Es ist Anfang April und die Kirschblüte ist in Tokio schon wieder fast komplett vorbei. Das geht wirklich schnell, eine Woche und es ist vorbei. Aber in den wenigen Tagen, die es dauert, ist es einfach wunderschön. Dutzende, hunderte von Webseiten liefern Informationen zu den schönsten Orten für "Hanami", was Kirschblütenschau heisst. Da sitzt man dann unter den Bäumen, traditionell auf blauen Plastikplanen, hat was zu essen und zu trinken und jede Menge Freunde, Arbeitskollegen, Kommilitonen oder wen auch immer dabei und dann wirds lustig.
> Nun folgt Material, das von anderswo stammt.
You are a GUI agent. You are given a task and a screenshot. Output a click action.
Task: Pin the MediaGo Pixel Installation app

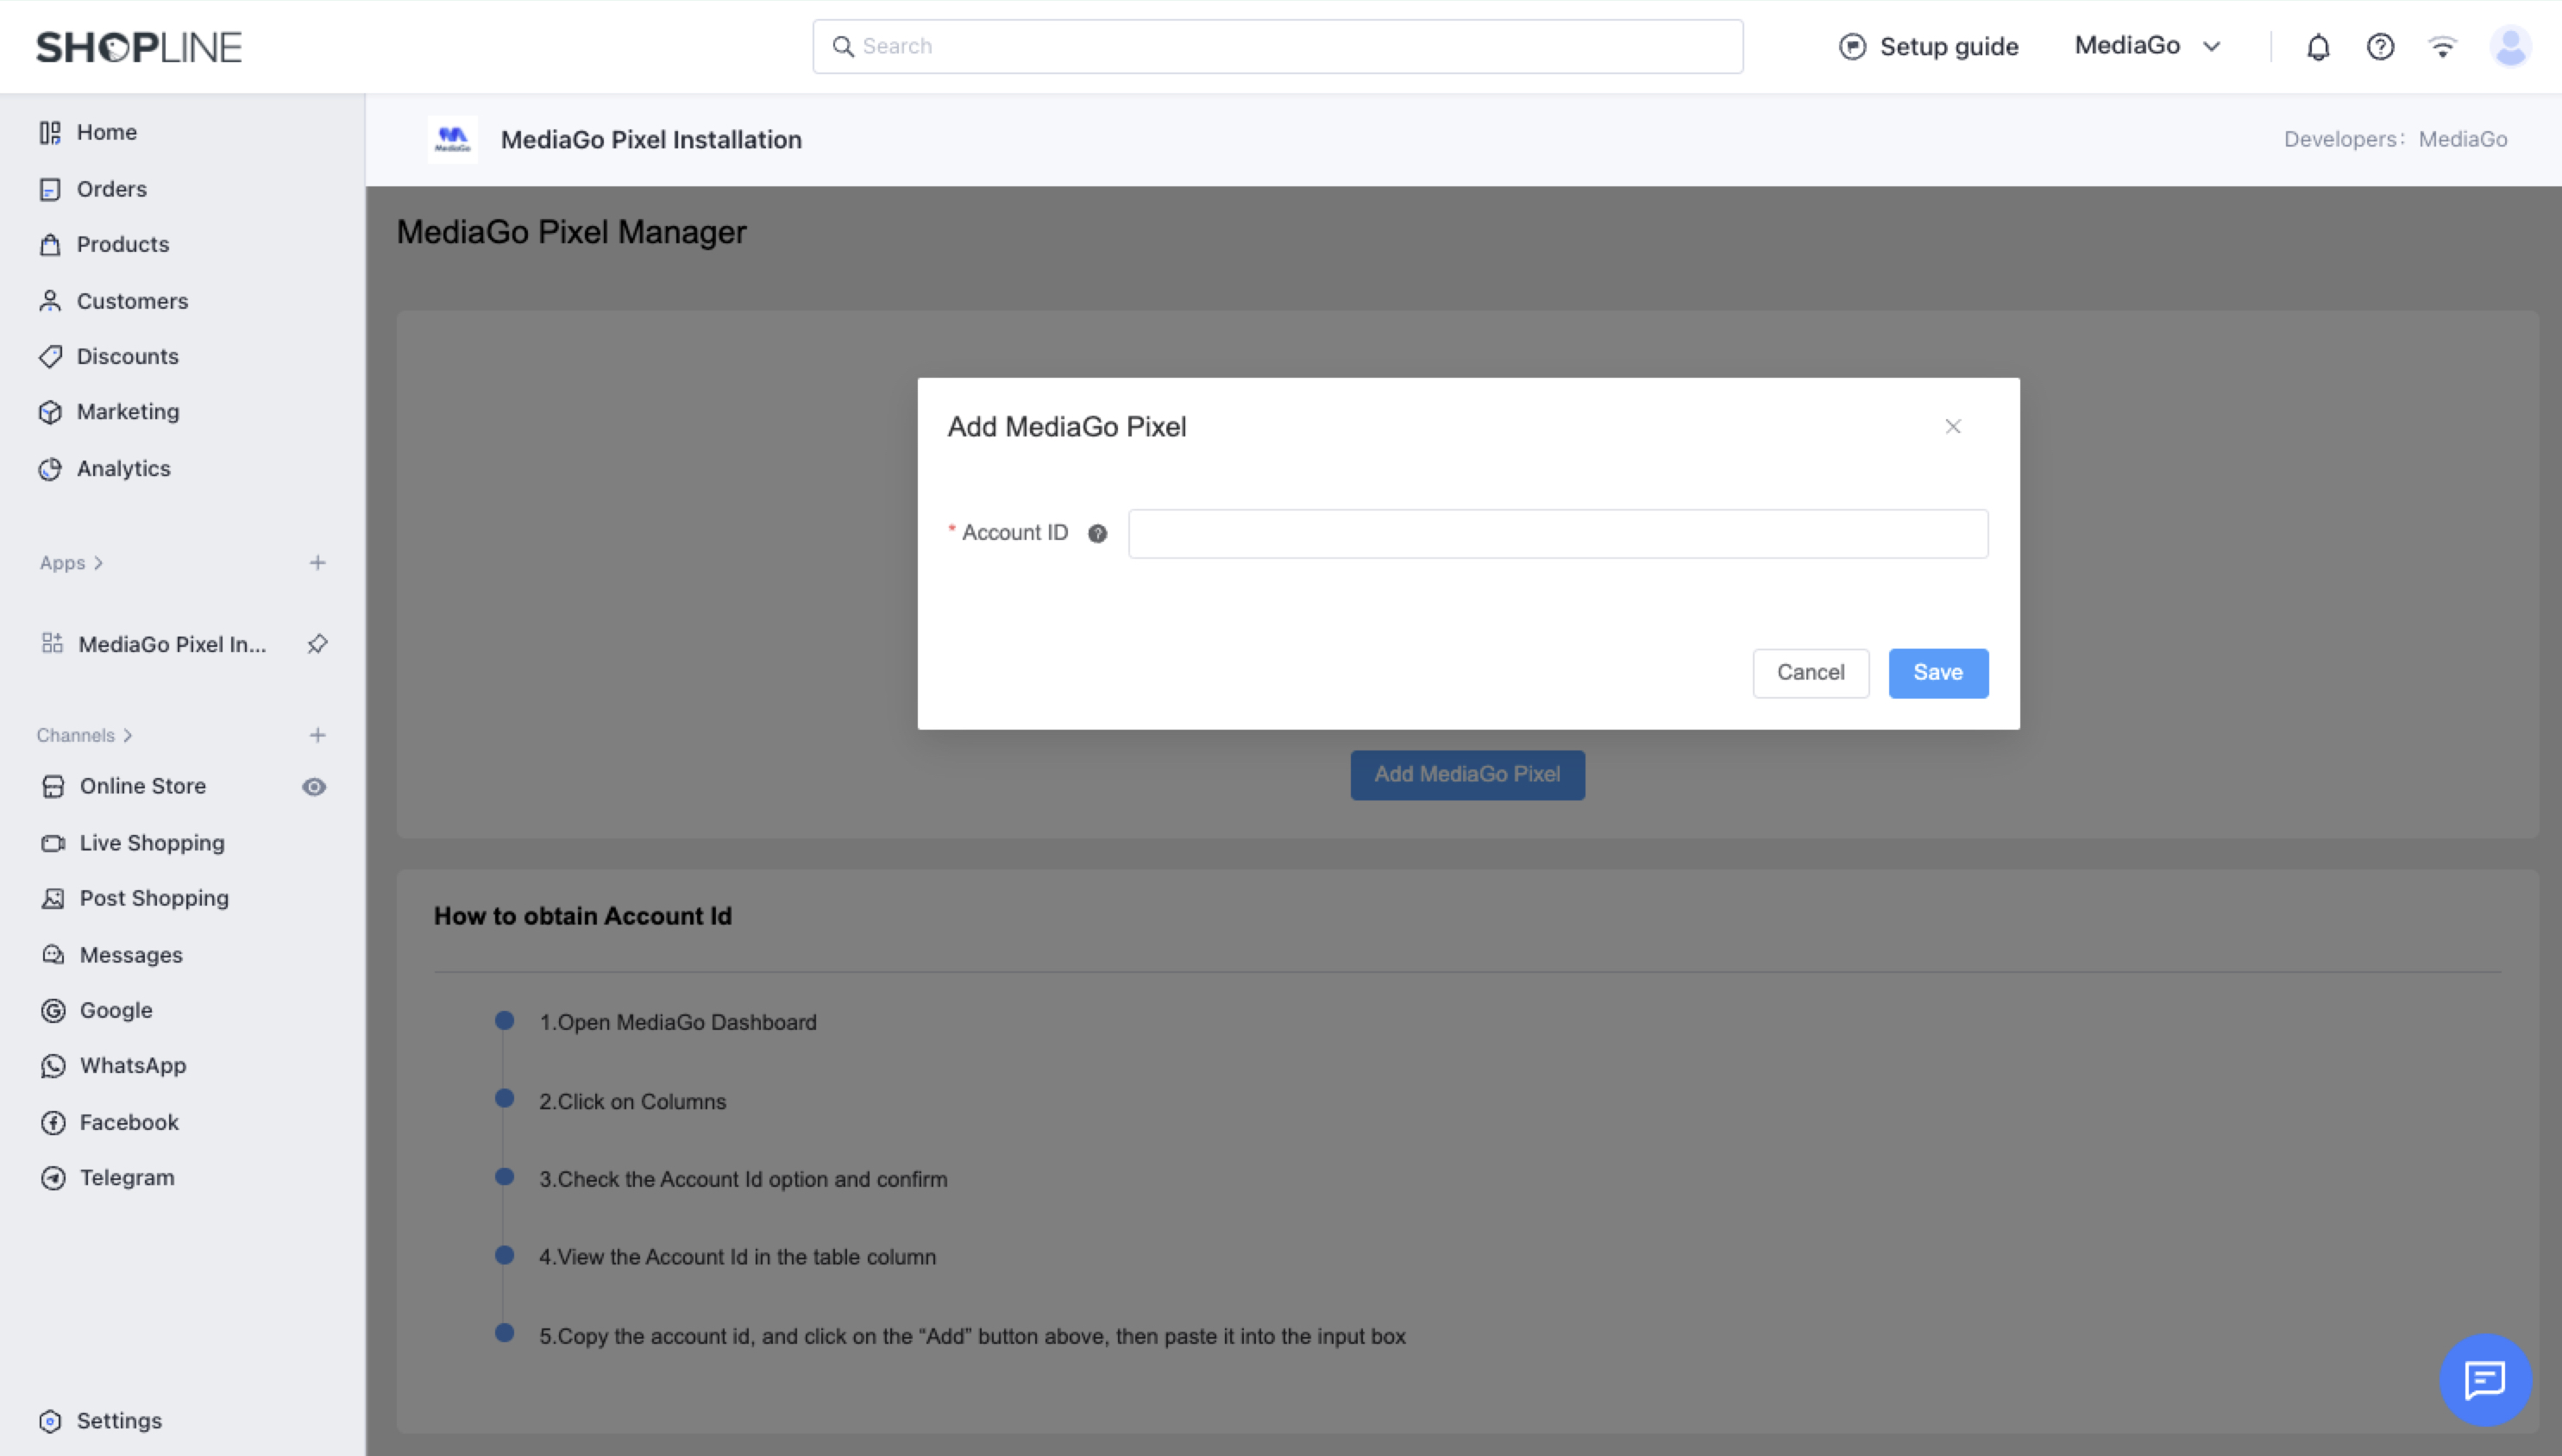pyautogui.click(x=317, y=644)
Leider war das bisher für mich ein Vergnügen, dass ich eher beobachtet als selbst erlebt habe. Das ändert sich kommende Woche, weil wir dann nach Nagano fahren und selbst ein bisschen was zu schauen kriegen. Kanns kaum abwarten, ich komme ja kaum dazu, mal was klassisch touristisches zu machen wenn ich hier bin, weil ja immer was anderes ist... 

In jedem Fall habe ich mir vor einer Woche oder so die Freiheit herausgenommen, in der Mittagszeit mal schnell aus dem Institut herauszuflitzen und mit Niki unterm Arm an der Sophia-Universität ein paar Kirschblütenbilder zu schiessen. Zwischen dem Campus und den Sportplätzen gibt es einen aufgeschütteten Wall auf dem in einer langen Reihe Kirschbäume stehen. Die waren voll aufgeblüht und es war wirklich ein toller Anblick!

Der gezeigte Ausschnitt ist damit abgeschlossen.